Instructions to follow
In the entries that follow, copy exactly each line from the first through the line with "You are a computer-use agent. Screen dimensions: 546x514".

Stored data

--- START ---

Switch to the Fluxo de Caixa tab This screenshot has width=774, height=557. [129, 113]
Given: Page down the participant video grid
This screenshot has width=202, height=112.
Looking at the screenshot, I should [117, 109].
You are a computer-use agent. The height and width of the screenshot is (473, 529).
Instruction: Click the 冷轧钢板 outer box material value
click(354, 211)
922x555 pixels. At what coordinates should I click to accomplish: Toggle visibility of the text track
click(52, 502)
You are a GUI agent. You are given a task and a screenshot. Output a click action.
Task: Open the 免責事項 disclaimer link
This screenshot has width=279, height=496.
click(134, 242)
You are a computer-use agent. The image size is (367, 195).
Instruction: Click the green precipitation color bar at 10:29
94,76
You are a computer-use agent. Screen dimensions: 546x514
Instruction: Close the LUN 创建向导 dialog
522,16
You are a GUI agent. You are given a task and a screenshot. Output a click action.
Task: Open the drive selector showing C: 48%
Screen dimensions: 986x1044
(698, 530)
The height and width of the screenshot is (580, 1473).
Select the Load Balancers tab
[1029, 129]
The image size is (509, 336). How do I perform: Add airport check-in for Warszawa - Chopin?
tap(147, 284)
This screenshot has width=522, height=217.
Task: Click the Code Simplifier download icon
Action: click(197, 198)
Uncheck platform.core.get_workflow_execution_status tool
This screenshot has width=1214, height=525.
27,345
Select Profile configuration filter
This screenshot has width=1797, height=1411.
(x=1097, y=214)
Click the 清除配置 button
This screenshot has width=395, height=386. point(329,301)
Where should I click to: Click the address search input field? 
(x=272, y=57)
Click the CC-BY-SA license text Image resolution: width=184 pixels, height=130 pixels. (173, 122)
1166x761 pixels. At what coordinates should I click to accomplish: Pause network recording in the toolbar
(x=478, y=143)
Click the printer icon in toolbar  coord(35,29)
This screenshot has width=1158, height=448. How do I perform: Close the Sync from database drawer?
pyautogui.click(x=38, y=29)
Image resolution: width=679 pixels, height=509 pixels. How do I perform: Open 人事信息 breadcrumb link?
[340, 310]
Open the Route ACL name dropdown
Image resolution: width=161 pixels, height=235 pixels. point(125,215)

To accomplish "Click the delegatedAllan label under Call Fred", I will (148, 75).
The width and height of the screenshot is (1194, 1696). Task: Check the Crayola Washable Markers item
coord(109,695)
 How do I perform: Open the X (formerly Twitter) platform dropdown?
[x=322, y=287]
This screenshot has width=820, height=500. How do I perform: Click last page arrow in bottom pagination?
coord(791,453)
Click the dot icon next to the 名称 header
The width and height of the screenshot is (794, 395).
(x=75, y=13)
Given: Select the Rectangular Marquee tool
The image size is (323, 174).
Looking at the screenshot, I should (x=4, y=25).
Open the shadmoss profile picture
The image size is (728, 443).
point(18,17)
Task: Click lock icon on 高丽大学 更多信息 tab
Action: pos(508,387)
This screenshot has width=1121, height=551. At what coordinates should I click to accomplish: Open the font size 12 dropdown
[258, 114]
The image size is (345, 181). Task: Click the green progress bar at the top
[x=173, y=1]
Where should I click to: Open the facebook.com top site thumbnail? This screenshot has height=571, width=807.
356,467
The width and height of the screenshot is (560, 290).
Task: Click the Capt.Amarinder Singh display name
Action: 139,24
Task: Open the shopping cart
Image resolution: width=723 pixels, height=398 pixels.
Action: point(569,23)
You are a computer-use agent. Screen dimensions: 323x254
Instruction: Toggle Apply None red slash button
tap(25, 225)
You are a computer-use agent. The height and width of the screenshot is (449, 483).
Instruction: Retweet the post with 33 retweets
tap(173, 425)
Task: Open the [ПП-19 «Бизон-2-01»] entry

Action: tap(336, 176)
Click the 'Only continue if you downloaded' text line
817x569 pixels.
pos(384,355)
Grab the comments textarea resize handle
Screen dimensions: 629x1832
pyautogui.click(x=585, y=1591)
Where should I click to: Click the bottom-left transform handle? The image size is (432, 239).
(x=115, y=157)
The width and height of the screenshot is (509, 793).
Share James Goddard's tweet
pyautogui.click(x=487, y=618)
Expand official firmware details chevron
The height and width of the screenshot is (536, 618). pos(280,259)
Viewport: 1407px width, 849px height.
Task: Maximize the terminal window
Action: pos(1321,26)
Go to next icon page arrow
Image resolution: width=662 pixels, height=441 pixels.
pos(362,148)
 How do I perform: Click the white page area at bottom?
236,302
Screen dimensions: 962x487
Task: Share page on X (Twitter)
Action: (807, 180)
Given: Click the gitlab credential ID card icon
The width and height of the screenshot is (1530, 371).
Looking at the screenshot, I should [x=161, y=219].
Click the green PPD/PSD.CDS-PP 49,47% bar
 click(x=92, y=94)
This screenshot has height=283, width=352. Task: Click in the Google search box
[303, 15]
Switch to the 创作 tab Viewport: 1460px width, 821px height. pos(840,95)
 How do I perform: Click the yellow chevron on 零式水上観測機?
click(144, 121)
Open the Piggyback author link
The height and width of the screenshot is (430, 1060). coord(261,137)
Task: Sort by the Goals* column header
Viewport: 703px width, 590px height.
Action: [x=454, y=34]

--- END ---

Finished task
Switch to the Fluxo de Caixa tab This screenshot has width=774, height=557. [129, 113]
Given: Page down the participant video grid
This screenshot has width=202, height=112.
Looking at the screenshot, I should [117, 109].
You are a computer-use agent. The height and width of the screenshot is (473, 529).
Instruction: Click the 冷轧钢板 outer box material value
click(354, 211)
922x555 pixels. At what coordinates should I click to accomplish: Toggle visibility of the text track
click(52, 502)
You are a GUI agent. You are given a task and a screenshot. Output a click action.
Task: Open the 免責事項 disclaimer link
This screenshot has width=279, height=496.
click(134, 242)
You are a computer-use agent. The image size is (367, 195).
Instruction: Click the green precipitation color bar at 10:29
94,76
You are a computer-use agent. Screen dimensions: 546x514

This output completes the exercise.